Au cours d’entretiens passionnants, plongeons dans l’univers de l’école publique et de l’école privée pour mieux cerner les enjeux de la lecture au collège et au lycée tout en s’intéressant plus particulièrement à la place occupée par la SF, du Fantastique et la Fantasy au sein du cursus scolaire.
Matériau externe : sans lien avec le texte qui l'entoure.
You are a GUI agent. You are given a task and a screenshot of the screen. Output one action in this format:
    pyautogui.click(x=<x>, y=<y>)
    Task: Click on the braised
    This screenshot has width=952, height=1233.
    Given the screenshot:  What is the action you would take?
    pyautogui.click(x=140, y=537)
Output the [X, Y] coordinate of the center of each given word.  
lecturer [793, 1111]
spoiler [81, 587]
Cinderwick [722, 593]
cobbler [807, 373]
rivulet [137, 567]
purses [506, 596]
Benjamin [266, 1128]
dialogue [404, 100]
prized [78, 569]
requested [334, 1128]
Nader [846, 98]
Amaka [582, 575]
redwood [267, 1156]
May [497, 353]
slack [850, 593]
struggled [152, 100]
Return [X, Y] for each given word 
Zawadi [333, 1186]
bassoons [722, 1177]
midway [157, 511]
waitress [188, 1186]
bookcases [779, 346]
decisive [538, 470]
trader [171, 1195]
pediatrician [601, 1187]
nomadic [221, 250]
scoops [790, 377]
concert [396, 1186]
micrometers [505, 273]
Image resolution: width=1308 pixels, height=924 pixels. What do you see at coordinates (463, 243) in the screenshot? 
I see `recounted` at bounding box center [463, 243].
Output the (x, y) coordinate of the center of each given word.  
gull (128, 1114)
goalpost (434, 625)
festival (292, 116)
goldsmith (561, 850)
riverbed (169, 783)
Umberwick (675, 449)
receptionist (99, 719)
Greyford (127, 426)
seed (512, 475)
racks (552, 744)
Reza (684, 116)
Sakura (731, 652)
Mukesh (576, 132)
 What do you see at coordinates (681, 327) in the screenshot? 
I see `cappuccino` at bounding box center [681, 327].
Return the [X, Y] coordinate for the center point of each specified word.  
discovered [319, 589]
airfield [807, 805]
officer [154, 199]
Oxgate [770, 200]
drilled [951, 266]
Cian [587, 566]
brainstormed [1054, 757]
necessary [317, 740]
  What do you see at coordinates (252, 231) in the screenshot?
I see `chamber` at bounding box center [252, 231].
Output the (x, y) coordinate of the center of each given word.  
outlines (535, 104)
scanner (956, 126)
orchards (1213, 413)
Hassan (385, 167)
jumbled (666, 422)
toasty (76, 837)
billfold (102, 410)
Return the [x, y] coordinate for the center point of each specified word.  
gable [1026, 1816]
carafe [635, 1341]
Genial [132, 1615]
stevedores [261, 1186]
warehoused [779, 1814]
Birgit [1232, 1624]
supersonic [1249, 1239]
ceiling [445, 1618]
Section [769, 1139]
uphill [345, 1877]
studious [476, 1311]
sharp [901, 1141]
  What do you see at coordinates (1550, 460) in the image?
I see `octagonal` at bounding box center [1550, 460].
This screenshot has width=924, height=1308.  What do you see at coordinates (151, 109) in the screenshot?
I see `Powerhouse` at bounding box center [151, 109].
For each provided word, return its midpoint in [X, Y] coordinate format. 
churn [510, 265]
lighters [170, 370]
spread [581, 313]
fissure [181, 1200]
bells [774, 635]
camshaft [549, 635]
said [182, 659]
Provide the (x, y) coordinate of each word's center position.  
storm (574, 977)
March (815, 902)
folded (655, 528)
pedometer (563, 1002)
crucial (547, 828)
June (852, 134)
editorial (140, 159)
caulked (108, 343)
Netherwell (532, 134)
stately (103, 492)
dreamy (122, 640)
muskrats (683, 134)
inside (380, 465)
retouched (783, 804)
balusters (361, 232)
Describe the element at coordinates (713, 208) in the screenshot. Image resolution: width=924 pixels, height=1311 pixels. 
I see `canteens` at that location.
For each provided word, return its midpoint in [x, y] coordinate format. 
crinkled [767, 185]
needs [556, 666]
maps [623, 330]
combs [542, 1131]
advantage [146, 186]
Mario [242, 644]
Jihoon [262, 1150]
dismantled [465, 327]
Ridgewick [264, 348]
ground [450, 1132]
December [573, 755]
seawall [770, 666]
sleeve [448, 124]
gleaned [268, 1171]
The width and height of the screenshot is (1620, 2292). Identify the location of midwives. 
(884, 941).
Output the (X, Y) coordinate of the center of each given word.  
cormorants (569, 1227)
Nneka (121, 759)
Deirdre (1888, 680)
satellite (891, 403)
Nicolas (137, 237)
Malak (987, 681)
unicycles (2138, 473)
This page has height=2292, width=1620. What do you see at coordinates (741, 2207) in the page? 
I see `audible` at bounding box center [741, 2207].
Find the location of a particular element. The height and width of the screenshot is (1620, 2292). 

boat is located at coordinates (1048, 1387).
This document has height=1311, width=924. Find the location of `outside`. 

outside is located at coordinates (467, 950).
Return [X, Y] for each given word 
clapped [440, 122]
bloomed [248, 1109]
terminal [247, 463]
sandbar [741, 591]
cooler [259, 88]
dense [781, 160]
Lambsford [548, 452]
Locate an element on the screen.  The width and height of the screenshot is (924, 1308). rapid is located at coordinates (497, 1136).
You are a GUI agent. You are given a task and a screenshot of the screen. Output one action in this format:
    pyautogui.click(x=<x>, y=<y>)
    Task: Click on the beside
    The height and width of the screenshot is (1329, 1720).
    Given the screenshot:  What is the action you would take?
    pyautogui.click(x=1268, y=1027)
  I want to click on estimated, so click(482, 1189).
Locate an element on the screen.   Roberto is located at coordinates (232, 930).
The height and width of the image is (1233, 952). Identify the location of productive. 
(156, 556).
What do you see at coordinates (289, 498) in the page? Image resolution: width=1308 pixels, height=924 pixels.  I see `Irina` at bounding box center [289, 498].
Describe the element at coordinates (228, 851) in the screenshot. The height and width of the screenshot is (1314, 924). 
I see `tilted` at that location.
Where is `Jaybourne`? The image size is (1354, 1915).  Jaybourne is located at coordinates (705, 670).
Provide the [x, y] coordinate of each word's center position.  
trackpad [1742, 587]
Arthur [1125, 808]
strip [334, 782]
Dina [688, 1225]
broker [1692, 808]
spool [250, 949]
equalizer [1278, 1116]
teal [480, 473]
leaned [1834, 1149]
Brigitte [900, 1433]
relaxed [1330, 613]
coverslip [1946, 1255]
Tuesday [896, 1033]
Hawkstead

Première partie du dossier : en école publique
Deuxième partie du dossier : en école privée

Mathieu Lauzon-Dicso est enseignant de français au niveau CÉGEP depuis 2011. Il a travaillé deux ans au Cégep du Vieux Montréal, un établissement public francophone, et depuis 2013, enseigne au Collège Marianopolis, une institution privée anglophone à Montréal.

Qu’est-ce que le CÉGEP ?

Pour ceux et celles qui se le demandent, le niveau CÉGEP est, grosso modo, une fusion de la dernière année du lycée et de la première année de l’université dans le système français. La majorité des étudiants ont entre 16 et 20 ans. Ils sont inscrits dans des programmes « techniques » de trois ans qui mènent vers le marché du travail ou des programmes « pré-universitaires » de deux ans, qui les entraînent à l’université, comme le nom l’indique. Peu importe leurs programmes d’études, ils reçoivent tous une formation générale, qui comprend 4 cours de littérature de langue française, 2 cours d’anglais langue seconde, 3 cours de philosophie et 2 cours d’éducation physique. (Dans les établissements anglophones comme le mien, on retrouve plutôt 4 cours de littérature de langue anglaise et 2 cours de français langue seconde.)
Les établissements peuvent être très petits, surtout en région éloignées, ou réunir de nombreux élèves. Celui où j’enseigne actuellement accueille environ 2 000 étudiants, ce qui en fait un collège pré-universitaire de taille petite-moyenne taille.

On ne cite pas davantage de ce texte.